I just put my new fishing cart together.... Cabela's had the Fish-n-Mate model 143 on sale for $199 plus $14 shipping, it was the lowest price i had seen, Bass Pro is like $270 for the same one.
I think it should be fine for me, it seems to be made pretty good and tires are nice size.... I'm going to try it out next month.


----------



## [email protected]

Here is my version of a pier/beach cart. This is my prototype that may not work in the sand. Now.. The back deck is collapsible and the back rod rack is removable with the front acting as an arm for an Umbrella stand. Still have some technical things to do, but, the marine cooler will have a foldable bleacher seat and an attached cutting board is in process. My new cart has four wider air tires and will have a wheel locking mechanism. It's still in process.


----------



## mrb1268

Heres mine so far....still have a few creature comforts to add but its ready to fish


----------



## rickyble

Here is mine. Not very elaborate but gets the job done at least for the last 4 years....


----------



## Beezer

rickyble said:


> Here is mine. Not very elaborate but gets the job done at least for the last 4 years....
> View attachment 12535
> View attachment 12536
> View attachment 12537


I started like this. I turned my ski rack into a rod rack and carried a cart like this on the back of a Geo Tracker. Then I moved on to a garden wagon with folding sides, then built that up with a taller wood frame. Now I have the biggest garden wagon available and 40' of PVC and a ton of elbows and tees to put it together with. When it's done it should be almost four feet long and about five feet high.


----------



## ecks

abass105 said:


> Here are pictures of my two carts. I use the Sr. for the surf and the Jr. for the pier.
> View attachment 11437
> View attachment 11438


The PVC rack on the bottom cart is genius !


----------



## Beezer

This is the newest, provided the pic uploaded from the IPod.


----------



## rabbitdog2

Are the PVC pipe on the side rod holders? If yes, how does that work? Looks like the attachment to the wood will not let the rod go in far enough.


----------



## Beezer

Yes, those are three rod holders. Instead of working harder I chose to cut apart my old frame and attach it to the side of the wagon. Instead of drilling only one side of the PVC to attach the holders I drilled both sides and then widened one to put my bolt through to hold it to the wood. If you look closely you can see the holes on the outside of the pipes, the rounded bolt heads I used are inside the pipes directly across from those. Those holders are for fighting rods, anchor rods will strap across the top of the PVC frame. The frame allows me to stack buckets and hold chairs etc. and is bolted through the bottom of the wagon 

On a given day it'll carry ten rods, four buckets, four cast nets, three to four chairs, tackle box, gaff, drop net, towels, food, rain gear and sometimes even a folding hammock. We don't fish for a few hours, we're in the water from sun up to sun down when we hit the pier. 

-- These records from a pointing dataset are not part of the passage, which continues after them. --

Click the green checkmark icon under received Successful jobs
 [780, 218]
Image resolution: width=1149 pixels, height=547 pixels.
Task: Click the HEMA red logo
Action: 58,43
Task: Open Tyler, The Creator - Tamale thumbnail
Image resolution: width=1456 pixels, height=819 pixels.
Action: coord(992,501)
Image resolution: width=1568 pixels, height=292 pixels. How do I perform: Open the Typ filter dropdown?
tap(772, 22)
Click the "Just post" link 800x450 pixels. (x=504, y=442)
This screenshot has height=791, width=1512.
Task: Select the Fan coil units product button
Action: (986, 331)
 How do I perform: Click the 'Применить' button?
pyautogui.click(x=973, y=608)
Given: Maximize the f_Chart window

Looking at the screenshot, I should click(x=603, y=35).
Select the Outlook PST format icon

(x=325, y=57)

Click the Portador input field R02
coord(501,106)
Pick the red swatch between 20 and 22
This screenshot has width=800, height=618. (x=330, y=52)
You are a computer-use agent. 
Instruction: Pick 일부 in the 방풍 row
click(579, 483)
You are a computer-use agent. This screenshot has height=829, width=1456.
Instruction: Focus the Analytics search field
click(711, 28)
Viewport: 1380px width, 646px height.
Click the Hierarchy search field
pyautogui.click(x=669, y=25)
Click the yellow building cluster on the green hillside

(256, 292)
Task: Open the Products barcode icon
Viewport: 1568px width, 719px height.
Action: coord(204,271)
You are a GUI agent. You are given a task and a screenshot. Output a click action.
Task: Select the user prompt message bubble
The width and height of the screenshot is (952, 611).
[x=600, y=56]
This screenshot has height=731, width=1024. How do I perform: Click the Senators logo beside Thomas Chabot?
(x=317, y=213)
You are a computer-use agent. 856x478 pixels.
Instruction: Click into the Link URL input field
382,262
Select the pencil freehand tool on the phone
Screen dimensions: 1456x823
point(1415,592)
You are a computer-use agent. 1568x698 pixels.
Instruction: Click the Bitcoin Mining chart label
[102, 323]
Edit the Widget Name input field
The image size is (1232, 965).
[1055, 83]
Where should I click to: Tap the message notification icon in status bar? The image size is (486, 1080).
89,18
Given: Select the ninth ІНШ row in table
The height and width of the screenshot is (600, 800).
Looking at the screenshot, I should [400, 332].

The cooler is separate, it's either strapped to the back and towed or my son pulls it. Completely loaded it's nearly four hundred lbs and can be rolled into the truck and out by one person, fully loaded, on a ramp that it sits on to keep it from rolling around in the truck bed.


----------



## sccamper

I threw this together a couple years ago. It works for the few times it gets used.


----------



## The Skink

my long distance cart

View attachment 13982


View attachment 13983


----------



## The Skink

My spot rig. Don't need anything bigger than this.

View attachment 13985


View attachment 13986


----------



## RichardS

*Trailer Hitch*

Just got this hitch for my cart. I love it!


----------



## powerhouse93

what size tires? where can i find those?


----------



## fishnchevy

*My pier cart Just keeps Growing*

Fishing cart






.





























When you have to have what you need. Weekend on the peir day or night!!!!
Results Count.... 
Dual Permit 19.5. &. 23 lbs on a live shrimp 4 ft. Under a bobber.....2:30 am.


----------



## ez2cdave

fishnchevy said:


> When you have to have what you need. Weekend on the pier day or night!!!!
> Results Count....
> Dual Permit 19.5. &. 23 lbs on a live shrimp 4 ft. Under a bobber.....2:30 am.


Nice Cart !

What's the WHISTLE for ?


----------



## fishnchevy

It's one of those low tech devices for calling for the drop net to land a big fish when you're beyond yelling distance at a long peir, and a cell call just ain't practical!!!


----------



## Jollymon

Fishnchevy That is the the most decked out cart I've seen . But whats the battery for and I don't see a coffee maker


----------



## rabbitdog2

No way anybody needs all that stuff on a pier cart. What do you do with all the stuff in the cooler if you catch fish?


----------



## fishnchevy

The battery is for the dual hose bait pump for mullet and mojaras, in the large bucket, also powers up the old school Q.Beam spot light, I've giving up on the rechargeable ones.. 
The bottom cooler is for the catch, other ones are grub and refreshments and stack with bungees, o.k.
But when we have a lot of bait for a weekend, I do have an extra folding flat cart for overflow. Got to be ready for whatever comes you're way!!! 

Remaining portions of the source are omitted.